“How could you get one?” he asked.
“Oh, I have friends here in Saffed but I must be able to sleep in a nice place.”
“Of course; certainly. What would you suggest?”
“That hotel kept by the Jewish widow might do,” I replied.
More amenities were exchanged, the upshot of which was that my four friends and I were given permission to sleep at the inn—a humble place, but infinitely better than the mosque. It was all perfectly simple.
[ILLUSTRATION: SOLDIERS’ TENTS IN SAMARIA]
THE GERMAN PROPAGANDA
So passed the days of our training, swiftly, monotonously, until the fateful December morning when the news came like a thunderbolt that Turkey was about to join hands with Germany. We had had reports of the war—of a kind. Copies of telegrams from Constantinople, printed in Arabic, were circulated among us, giving accounts of endless German victories. These, however, we had laughed at as fabrications of a Prussophile press agency, and in our skepticism we had failed to give the Teutons credit for the successes they had actually won. To us, born and bred in the East as we were, the success of German propaganda in the Turkish Empire could not come as an overwhelming surprise; but its fullness amazed us.
It may be of timely interest to say a few words here regarding this propaganda as I have seen it in Palestine, spreading under strong and efficient organization for twenty years.
In order to realize her imperialistic dreams, Germany absolutely needed Palestine. It was the key to the whole Oriental situation. No mere coincidence brought the Kaiser to Damascus in November, 1898,—the same month that Kitchener, in London, was hailed as Gordon’s avenger,—when he uttered his famous phrase at the tomb of Saladin: “Tell the three hundred million Moslems of the world that I am their friend!” We have all seen photographs of the imperial figure, draped in an amazing burnous of his own designing (above which the Prussian Pickelhaube rises supreme), as he moved from point to point in this portentous visit: we may also have seen Caran d’Ache’s celebrated cartoon (a subject of diplomatic correspondence) representing this same imperial figure, in its Oriental toggery, riding into Jerusalem on an ass.

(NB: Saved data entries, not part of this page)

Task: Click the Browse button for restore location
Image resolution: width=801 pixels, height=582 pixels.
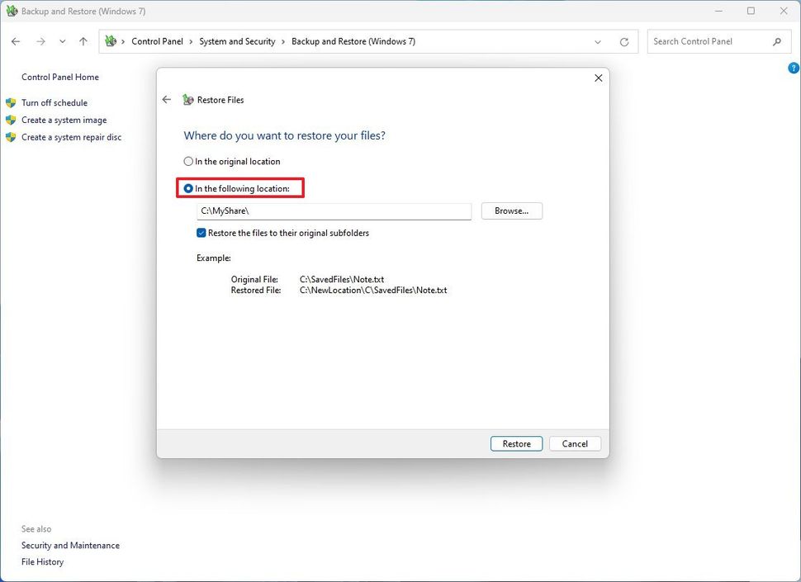Action: [x=511, y=211]
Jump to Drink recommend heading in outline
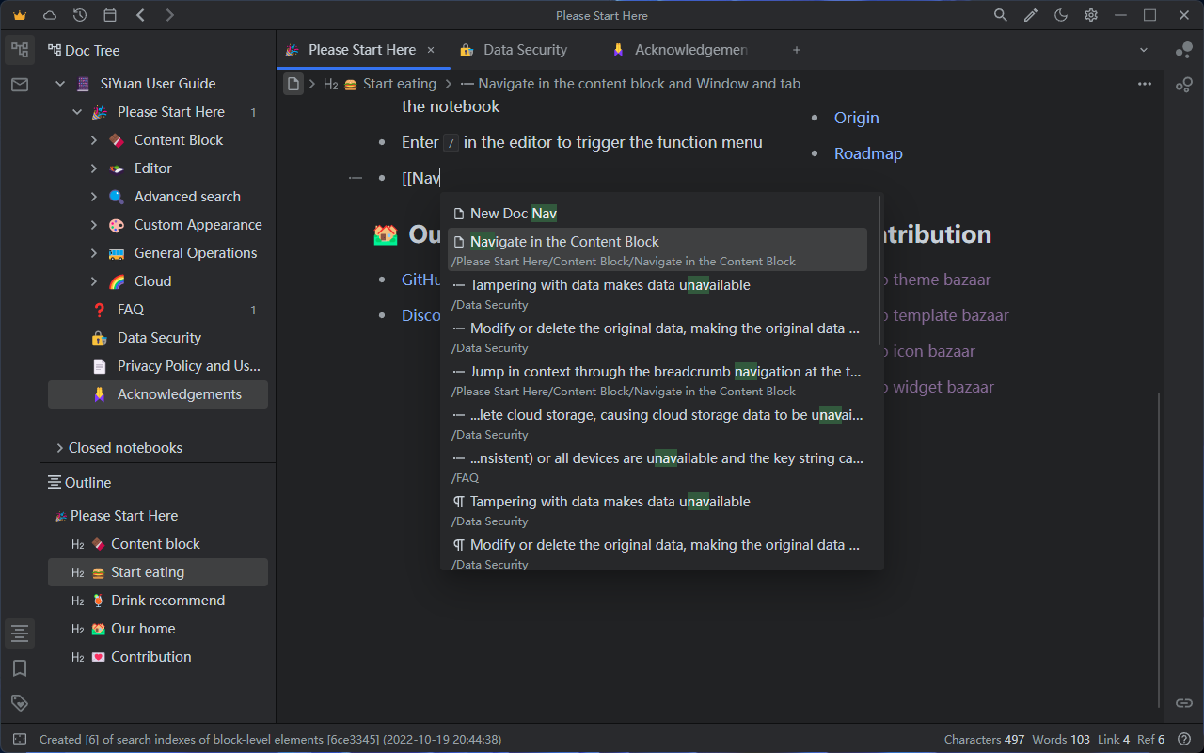Image resolution: width=1204 pixels, height=753 pixels. (167, 601)
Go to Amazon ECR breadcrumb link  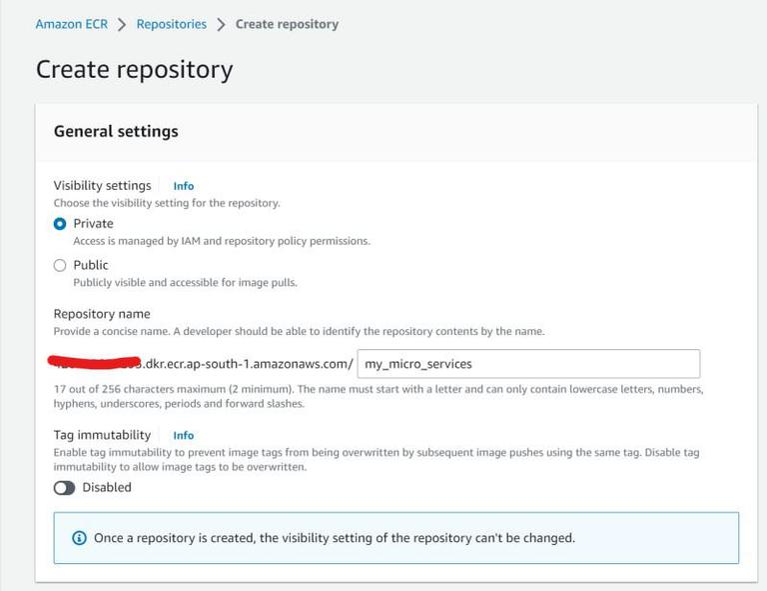click(72, 24)
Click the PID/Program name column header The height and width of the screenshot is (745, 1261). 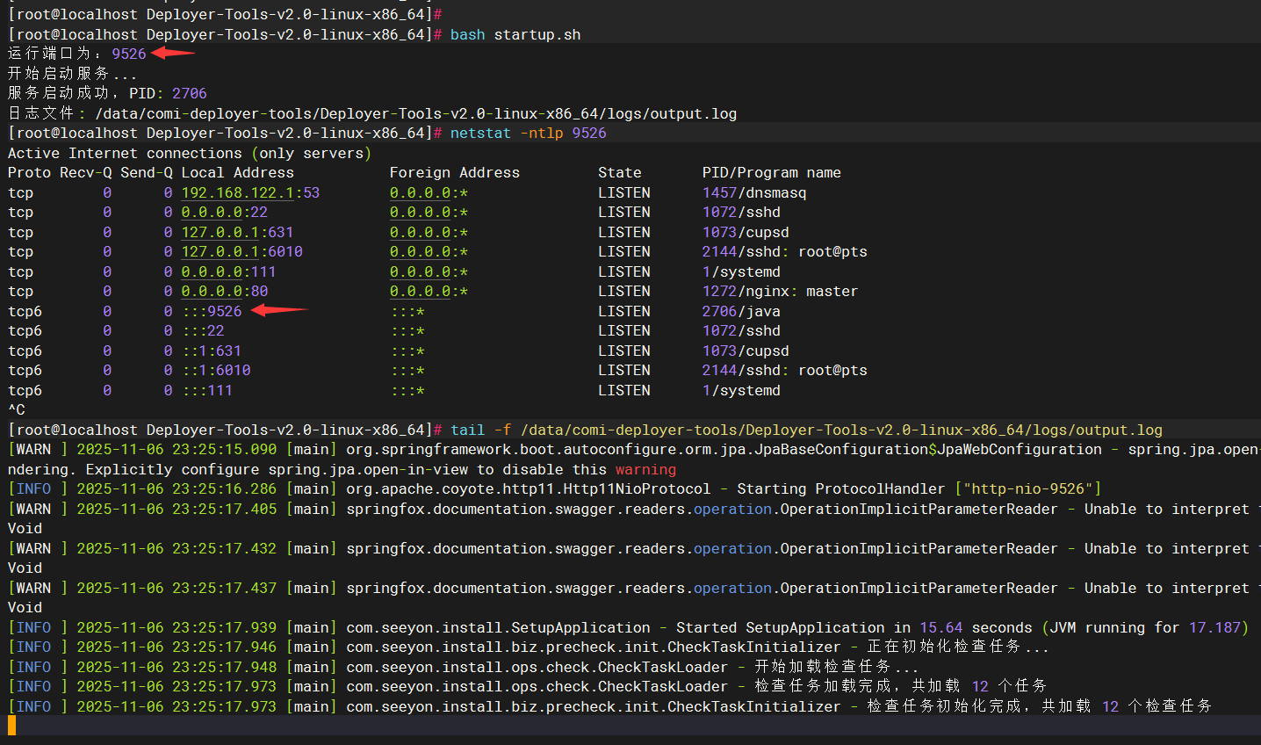[771, 172]
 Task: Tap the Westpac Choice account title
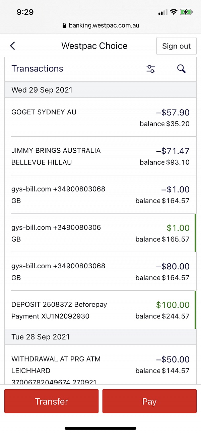(x=94, y=46)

The nations of Europe laughed at this visit and its transparent purpose, but it was all part of the scheme which won for the Germans the concessions for the Konia-Bagdad Railway, and made them owners of the double valley of the Euphrates and Tigris. Through branch lines projected through the firman, they are practically in control of both the Syrian routes toward the Cypriotic Mediterranean and the Lebanon valleys. They also control the three Armenian routes of Cappadocia, the Black Sea, and the trans-Caucasian branch of Urfa, Marach, and Mardine. (The fall of Erzerum has altered conditions respecting this last.) They dominate the Persian routes toward Tauris and Teheran as well; and last, but not least, the Gulf branch of Zobeir. These railways delivered into German hands the control of Persia, whence the road to India may be made easy: through Syria lies the route to the Suez Canal and Egypt, which was used in February, 1915, and will probably be used again this year.